__TASK REQUIREMENTS__. From the listing below, copy each line that contains the word "text".

__RECORDS SUPPLIED__.
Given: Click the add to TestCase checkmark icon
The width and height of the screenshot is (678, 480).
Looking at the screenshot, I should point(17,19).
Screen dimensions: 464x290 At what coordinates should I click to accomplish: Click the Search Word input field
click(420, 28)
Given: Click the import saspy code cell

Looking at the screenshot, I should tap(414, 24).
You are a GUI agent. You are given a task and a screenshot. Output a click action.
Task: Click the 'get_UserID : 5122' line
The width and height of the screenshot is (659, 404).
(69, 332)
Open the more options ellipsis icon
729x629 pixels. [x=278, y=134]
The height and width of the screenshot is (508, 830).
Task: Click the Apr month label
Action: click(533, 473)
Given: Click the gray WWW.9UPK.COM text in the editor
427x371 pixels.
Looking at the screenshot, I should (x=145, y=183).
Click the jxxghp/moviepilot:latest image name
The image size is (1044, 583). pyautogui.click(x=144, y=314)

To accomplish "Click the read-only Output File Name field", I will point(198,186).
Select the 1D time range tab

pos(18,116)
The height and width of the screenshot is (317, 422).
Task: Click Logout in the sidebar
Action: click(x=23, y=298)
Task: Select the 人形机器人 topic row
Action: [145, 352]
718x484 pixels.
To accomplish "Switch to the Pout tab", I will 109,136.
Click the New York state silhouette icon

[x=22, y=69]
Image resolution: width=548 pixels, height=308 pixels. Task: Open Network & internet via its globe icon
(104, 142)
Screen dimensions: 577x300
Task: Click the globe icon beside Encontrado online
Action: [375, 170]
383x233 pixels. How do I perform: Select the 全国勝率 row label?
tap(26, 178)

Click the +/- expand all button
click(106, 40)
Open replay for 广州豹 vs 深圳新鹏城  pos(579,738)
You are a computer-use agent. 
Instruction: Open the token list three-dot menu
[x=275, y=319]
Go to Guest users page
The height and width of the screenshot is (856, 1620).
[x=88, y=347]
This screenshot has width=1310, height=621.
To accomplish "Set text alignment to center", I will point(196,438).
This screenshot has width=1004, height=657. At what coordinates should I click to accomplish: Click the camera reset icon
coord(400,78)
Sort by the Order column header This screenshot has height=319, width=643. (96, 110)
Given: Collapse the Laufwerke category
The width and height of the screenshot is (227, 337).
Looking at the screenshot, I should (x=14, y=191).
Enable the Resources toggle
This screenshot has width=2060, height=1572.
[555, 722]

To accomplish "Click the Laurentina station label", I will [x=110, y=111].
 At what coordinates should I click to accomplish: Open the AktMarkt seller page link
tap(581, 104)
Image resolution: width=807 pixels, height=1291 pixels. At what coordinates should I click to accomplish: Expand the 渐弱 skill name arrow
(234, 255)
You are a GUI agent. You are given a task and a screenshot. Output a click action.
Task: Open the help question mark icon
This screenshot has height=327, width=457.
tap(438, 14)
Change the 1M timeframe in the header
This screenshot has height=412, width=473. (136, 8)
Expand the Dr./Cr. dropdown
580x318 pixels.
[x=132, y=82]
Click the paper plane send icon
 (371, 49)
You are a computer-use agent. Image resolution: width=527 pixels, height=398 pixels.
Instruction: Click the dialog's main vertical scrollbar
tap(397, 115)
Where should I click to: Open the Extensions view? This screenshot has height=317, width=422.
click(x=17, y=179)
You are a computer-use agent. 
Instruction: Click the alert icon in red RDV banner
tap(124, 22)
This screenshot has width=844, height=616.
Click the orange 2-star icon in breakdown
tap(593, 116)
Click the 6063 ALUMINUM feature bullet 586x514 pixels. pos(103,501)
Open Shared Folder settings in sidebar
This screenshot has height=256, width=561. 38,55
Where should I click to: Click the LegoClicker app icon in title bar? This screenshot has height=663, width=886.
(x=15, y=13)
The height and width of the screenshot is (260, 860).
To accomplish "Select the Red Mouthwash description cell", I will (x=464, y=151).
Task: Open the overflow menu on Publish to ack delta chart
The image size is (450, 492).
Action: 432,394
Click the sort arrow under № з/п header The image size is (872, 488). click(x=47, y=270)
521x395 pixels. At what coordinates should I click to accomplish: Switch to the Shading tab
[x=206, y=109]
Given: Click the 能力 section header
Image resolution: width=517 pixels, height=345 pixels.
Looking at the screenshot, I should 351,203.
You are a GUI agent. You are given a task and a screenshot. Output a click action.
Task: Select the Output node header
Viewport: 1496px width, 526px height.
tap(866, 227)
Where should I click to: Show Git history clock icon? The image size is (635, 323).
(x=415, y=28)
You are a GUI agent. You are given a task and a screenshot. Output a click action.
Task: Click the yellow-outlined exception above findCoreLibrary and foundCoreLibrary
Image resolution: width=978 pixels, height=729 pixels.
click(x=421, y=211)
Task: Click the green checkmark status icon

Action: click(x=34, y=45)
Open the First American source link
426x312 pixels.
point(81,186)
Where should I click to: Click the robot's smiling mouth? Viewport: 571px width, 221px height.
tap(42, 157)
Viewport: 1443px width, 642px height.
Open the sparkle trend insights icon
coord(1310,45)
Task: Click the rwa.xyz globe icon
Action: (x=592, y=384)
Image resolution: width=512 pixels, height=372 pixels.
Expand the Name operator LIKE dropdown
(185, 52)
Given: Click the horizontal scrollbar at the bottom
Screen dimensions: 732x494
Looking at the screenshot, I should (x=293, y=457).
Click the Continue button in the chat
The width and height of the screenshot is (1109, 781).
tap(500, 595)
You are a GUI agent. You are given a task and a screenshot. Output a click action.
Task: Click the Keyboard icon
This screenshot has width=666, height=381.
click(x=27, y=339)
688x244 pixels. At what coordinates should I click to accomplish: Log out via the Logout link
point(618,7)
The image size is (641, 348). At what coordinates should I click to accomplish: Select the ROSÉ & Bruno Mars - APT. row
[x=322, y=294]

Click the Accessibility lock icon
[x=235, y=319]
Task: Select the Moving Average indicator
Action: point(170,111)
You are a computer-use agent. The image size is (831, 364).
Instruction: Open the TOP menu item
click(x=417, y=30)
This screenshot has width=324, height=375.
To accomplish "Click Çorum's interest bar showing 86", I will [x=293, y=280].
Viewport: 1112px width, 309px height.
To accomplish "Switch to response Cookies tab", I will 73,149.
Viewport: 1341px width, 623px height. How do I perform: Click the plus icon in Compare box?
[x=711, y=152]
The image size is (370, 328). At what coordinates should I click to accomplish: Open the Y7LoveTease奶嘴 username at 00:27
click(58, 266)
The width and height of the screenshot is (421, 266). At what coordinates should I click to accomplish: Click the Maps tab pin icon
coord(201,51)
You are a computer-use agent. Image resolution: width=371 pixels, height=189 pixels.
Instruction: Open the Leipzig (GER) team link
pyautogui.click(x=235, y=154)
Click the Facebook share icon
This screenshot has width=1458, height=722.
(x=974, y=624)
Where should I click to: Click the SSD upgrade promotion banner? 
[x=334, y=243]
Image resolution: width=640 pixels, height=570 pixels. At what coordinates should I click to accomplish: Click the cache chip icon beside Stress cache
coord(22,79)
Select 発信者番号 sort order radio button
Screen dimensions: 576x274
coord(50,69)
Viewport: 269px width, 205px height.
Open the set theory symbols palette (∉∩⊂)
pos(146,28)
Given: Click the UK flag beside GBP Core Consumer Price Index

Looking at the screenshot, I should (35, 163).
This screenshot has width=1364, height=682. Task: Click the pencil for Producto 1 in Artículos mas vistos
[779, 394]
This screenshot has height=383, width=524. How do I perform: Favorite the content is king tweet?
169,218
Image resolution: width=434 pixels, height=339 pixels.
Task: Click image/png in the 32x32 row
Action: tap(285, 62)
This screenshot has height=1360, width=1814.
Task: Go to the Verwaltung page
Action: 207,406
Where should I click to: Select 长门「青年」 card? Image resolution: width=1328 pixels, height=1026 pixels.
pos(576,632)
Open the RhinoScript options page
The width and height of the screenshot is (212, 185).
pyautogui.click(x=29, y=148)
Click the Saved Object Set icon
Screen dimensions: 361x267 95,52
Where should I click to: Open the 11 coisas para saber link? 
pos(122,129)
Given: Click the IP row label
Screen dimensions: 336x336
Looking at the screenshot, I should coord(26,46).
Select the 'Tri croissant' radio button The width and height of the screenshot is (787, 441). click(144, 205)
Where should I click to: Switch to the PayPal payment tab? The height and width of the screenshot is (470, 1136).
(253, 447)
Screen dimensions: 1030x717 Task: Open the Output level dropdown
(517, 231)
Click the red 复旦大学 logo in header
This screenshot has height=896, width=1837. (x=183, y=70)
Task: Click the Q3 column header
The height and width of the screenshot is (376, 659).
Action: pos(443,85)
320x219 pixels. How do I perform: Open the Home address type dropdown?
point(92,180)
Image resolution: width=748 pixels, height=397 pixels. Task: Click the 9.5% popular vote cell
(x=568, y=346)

__ANSWER__.
Given: Click the gray WWW.9UPK.COM text in the editor
To accomplish "Set text alignment to center", I will point(196,438).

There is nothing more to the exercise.